### THE DATA

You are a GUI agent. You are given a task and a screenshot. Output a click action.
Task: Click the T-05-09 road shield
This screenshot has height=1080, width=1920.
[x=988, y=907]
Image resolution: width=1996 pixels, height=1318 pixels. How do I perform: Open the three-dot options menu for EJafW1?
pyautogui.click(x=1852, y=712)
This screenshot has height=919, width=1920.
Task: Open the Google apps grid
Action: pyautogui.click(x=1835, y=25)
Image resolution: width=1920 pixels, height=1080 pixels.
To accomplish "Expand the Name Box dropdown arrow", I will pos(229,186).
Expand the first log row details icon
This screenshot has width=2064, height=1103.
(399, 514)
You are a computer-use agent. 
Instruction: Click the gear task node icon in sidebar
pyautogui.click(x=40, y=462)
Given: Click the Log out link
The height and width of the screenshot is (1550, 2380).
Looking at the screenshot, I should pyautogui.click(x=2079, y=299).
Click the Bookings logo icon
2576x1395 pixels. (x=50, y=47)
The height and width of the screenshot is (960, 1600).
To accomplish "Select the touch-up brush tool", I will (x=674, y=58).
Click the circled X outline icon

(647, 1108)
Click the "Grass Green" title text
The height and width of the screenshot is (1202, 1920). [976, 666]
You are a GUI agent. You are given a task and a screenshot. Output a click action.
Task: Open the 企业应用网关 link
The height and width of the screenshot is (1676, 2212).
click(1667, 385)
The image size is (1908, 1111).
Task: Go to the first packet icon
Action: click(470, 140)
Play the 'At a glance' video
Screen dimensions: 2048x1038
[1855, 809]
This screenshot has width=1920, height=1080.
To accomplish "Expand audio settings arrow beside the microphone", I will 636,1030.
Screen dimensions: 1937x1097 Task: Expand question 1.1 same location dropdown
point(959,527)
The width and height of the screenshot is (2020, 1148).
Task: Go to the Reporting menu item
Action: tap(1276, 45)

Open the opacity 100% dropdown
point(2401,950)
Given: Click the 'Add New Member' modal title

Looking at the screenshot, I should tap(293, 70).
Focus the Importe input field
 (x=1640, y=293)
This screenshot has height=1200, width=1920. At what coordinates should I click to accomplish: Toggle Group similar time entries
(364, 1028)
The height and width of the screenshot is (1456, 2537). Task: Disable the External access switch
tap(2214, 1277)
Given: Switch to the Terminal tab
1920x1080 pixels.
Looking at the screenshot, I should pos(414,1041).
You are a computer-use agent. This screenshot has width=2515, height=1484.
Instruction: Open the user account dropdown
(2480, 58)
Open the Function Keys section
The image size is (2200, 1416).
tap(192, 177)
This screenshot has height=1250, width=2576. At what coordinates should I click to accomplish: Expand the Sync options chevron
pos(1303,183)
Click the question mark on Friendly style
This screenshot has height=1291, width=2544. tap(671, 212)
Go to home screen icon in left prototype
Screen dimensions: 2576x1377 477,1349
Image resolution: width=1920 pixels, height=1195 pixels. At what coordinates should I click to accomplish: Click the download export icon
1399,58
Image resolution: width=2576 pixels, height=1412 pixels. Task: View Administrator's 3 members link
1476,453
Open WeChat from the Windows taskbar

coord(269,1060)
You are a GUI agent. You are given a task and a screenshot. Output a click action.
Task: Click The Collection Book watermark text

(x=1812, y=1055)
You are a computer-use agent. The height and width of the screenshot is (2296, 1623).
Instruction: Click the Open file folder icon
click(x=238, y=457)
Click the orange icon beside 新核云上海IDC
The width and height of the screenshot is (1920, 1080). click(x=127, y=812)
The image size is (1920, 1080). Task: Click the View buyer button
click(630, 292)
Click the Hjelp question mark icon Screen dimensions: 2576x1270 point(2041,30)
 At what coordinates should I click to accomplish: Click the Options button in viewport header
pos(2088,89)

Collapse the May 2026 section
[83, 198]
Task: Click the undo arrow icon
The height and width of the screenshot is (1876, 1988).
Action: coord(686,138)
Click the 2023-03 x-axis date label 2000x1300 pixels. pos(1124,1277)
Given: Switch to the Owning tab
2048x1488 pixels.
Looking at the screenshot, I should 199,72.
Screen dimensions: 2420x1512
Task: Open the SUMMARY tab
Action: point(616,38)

######

Please report the number of lines in this material holding the word "arrow", and add no other words.

3